Ce n’est pas tout à fait ce que dit Didier Houénoudé, mais je comprends cet aspect de la question. C’est pour cela qu’avant même de saisir le ministre français des Affaires étrangères de l’époque [Jean-Marc Ayrault], nous nous sommes assurés, au niveau du Bénin, de faire ce que l’on appelle notre home-work, notre travail, notre devoir de maison. Notre devoir de maison consiste à créer les conditions idéales de réception, mais aussi de conservation et de gestion. Nous avons sollicité les plus grands cabinets qui, dans ce domaine-là, savent comment créer des musées, comment créer les conditions de conservation. Il se trouve, par hasard, que les meilleurs que nous ayons trouvés étaient français. Et lorsque vous voyez ce qui est prévu en termes de développement muséal au Bénin, je peux vous dire que nous ne pouvons qu’être rassurés. Alors, s’agissant de la sécurité, la négligence et la mauvaise gestion ne font plus partie – ne font pas partie – du mode opératoire du gouvernement auquel j’appartiens.

En cas de vol, il est important de disposer d’un inventaire photographique complet, afin de rechercher l’objet volé et de le retrouver dans les ventes aux enchères. Alors, il y a dix-huit mois, vous avez dit à ce même micro à RFI que cet inventaire était en cours. Où est-ce que nous en sommes aujourd’hui ?

Nous avons beau essayer des recensements par la bonne volonté de certains acteurs, cela ne pourra jamais remplacer un inventaire qui sera décidé d’un commun accord. Et je pense que, dans le cadre de la commission mixte entre la France et le Bénin, nous allons déclencher un vrai inventaire. C’est une chose que nous prenons très au sérieux.

Selon le directeur du musée d’Abomey, il y a eu quelque 300 vols dans son musée ces dernières années.

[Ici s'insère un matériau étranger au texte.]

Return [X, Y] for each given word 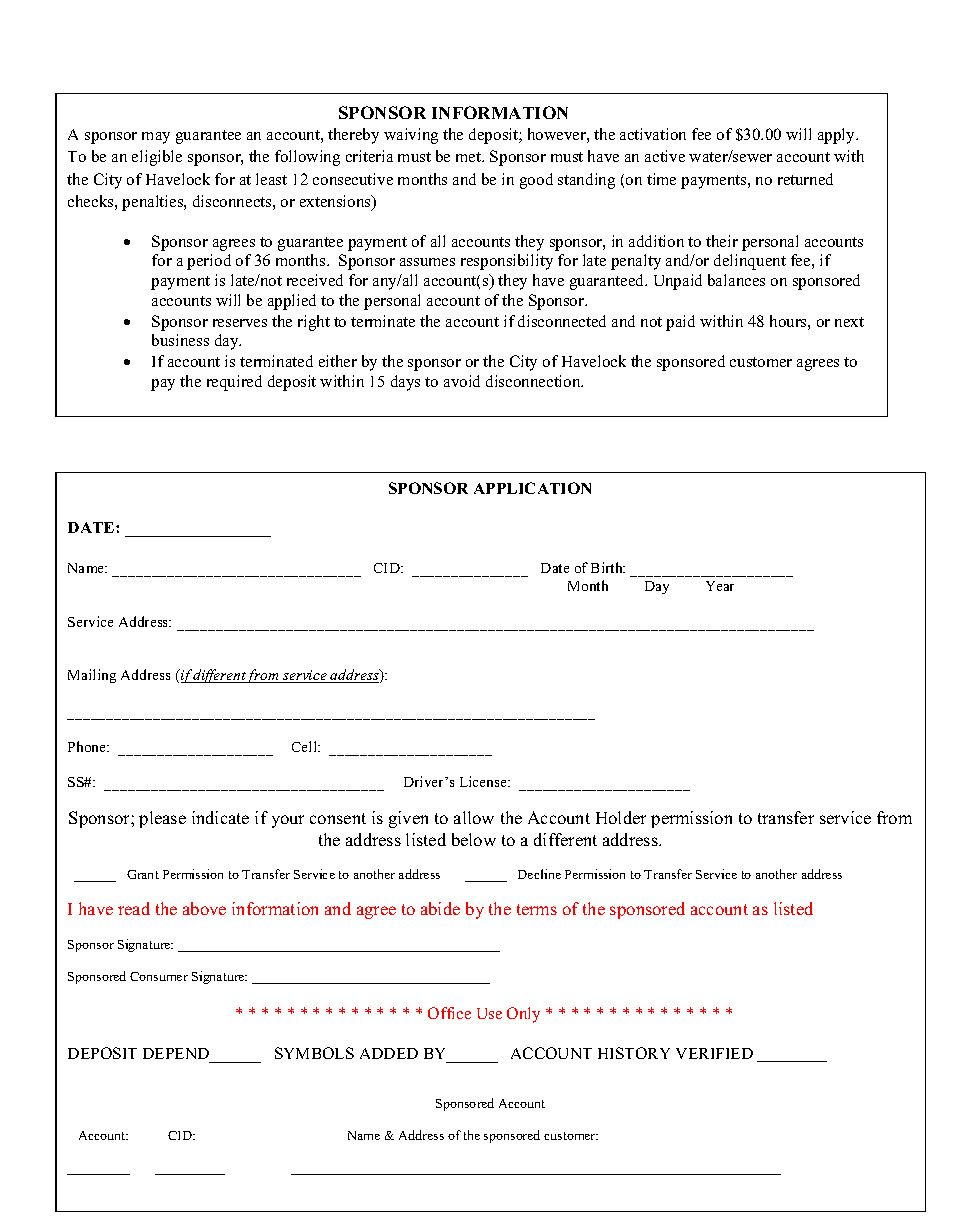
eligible [157, 158]
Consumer [159, 976]
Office [449, 1013]
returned [805, 179]
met [470, 157]
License [484, 781]
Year [720, 586]
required [234, 383]
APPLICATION [532, 488]
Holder [621, 817]
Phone [88, 746]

Alors, concrètement, est-ce que le musée d’Abomey va continuer de fonctionner avec seulement sept gardiens ?

Oui, j’ai déjà entendu cela. Vous avez bien dit tout à l’heure « ces dernières années ». Il ne vous a pas dit que cela s’est passé il y a quelques semaines ou il y a quelques mois. Des dispositions sont prises. Nous avons un comité de haut niveau qui est mis en place, présidé par un ancien directeur général adjoint de l’Unesco qui est Béninois, Nouréini Tidjani-Serpos. Donc, je peux vous dire que le musée d’Abomey tel que vous le voyez aujourd’hui va changer. Parce qu’il est prévu de bâtir un nouveau musée et c’est une priorité pour nous, dans cette démarche de restitution de biens et de coopération muséale.

Vous avez déjà chiffré l’effort budgétaire qui est nécessaire ?

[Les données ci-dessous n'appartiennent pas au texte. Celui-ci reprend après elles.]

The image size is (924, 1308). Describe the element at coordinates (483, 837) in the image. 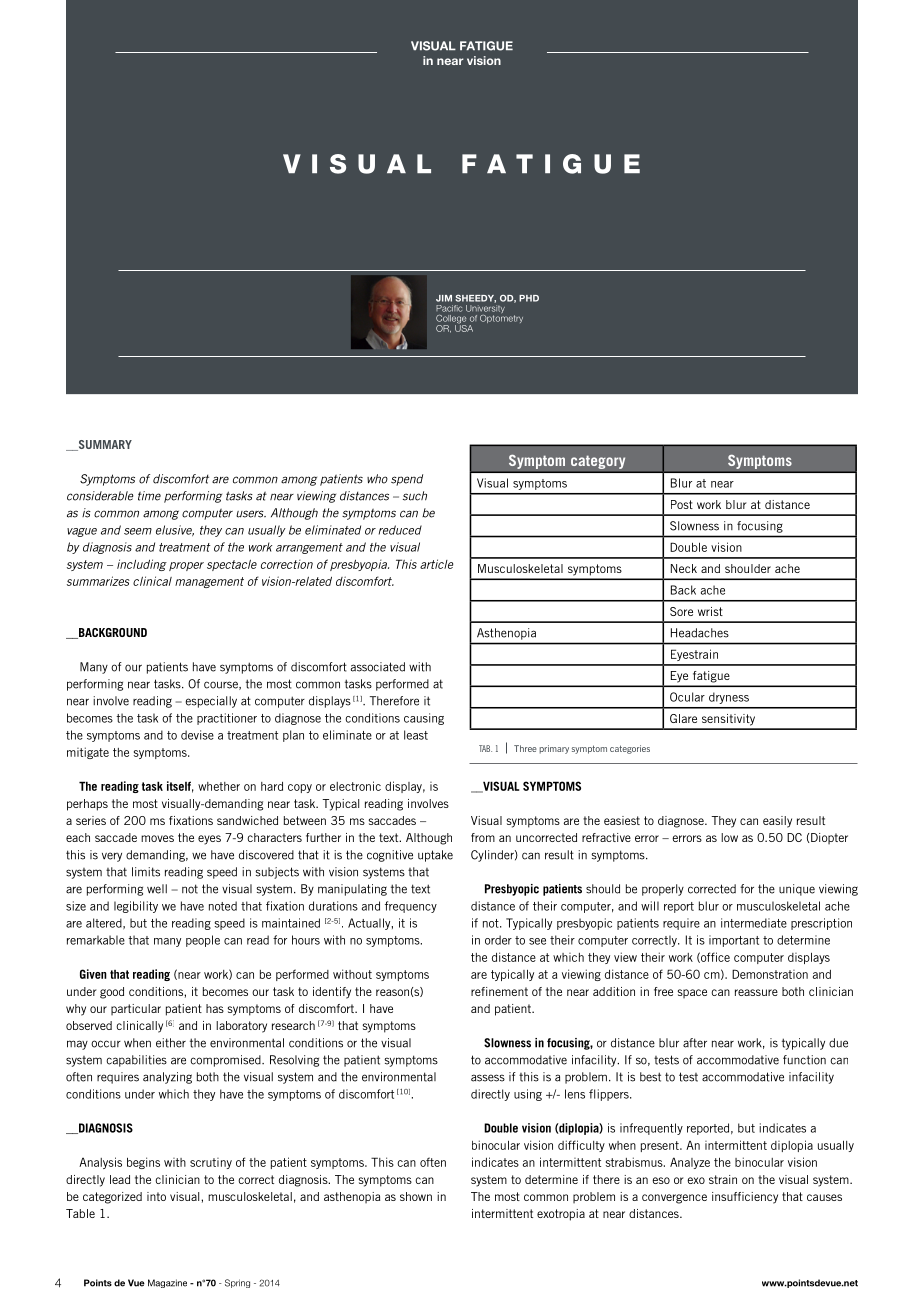

I see `from` at that location.
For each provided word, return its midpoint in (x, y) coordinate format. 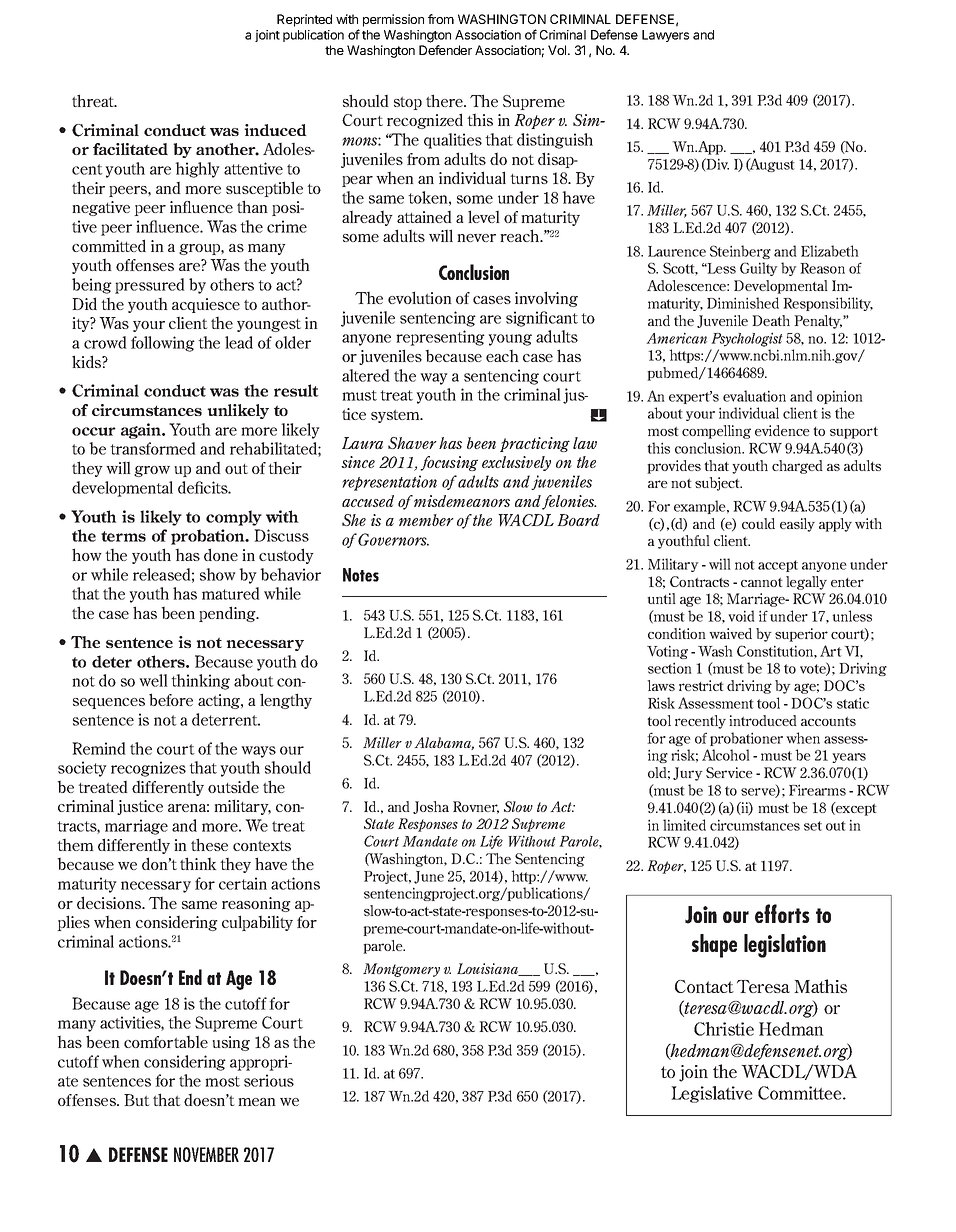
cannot (762, 582)
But (136, 1100)
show (218, 574)
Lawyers (665, 36)
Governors (393, 539)
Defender (445, 50)
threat (94, 100)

Je peux vous dire que plusieurs millions d’euros ont été prévus, déjà affectés sur nos propres ressources pour la construction desdits musées. Les maquettes sont prêtes et nous serons heureux de vous montrer un peu tout cela.

Il n’y a pas que les quelque 70 000 pièces du quai Branly à Paris. Il y a les 70 000 autres pièces du British Museum à Londres, sans parler des pièces exposées à Berlin ou à Bruxelles, au musée Tervuren. Est-ce que vos partenaires africains et vous avez fait des démarches auprès de ces institutions et des Etats concernés ?

Il y a un certain nombre d’actions qui sont en cours dont je ne peux révéler encore les détails, puisque ce sont des discussions qui auront lieu parfois entre Etats ou parfois entre les institutions privées ou semi-privées. Je peux vous dire qu’il y en a même en Italie des caisses qui ont été rapportées par Savorgnan de Brazza et qui ne sont pas encore totalement ouvertes. Nous commençons par la France. Vous savez que certaines congrégations missionnaires conservent certains biens qui ont été arrachés dans le cadre d’une démarche de conversion religieuse, alors que c’était tout simplement des œuvres culturelles. Donc la France a le mérite d’être précurseur dans ce domaine. Je crois qu’Emmanuel Macron a eu le courage de poser l’acte qu’il a posé au mois de novembre 2017 à Ouagadougou et là, maintenant, cela ouvra la voie à un dialogue responsable.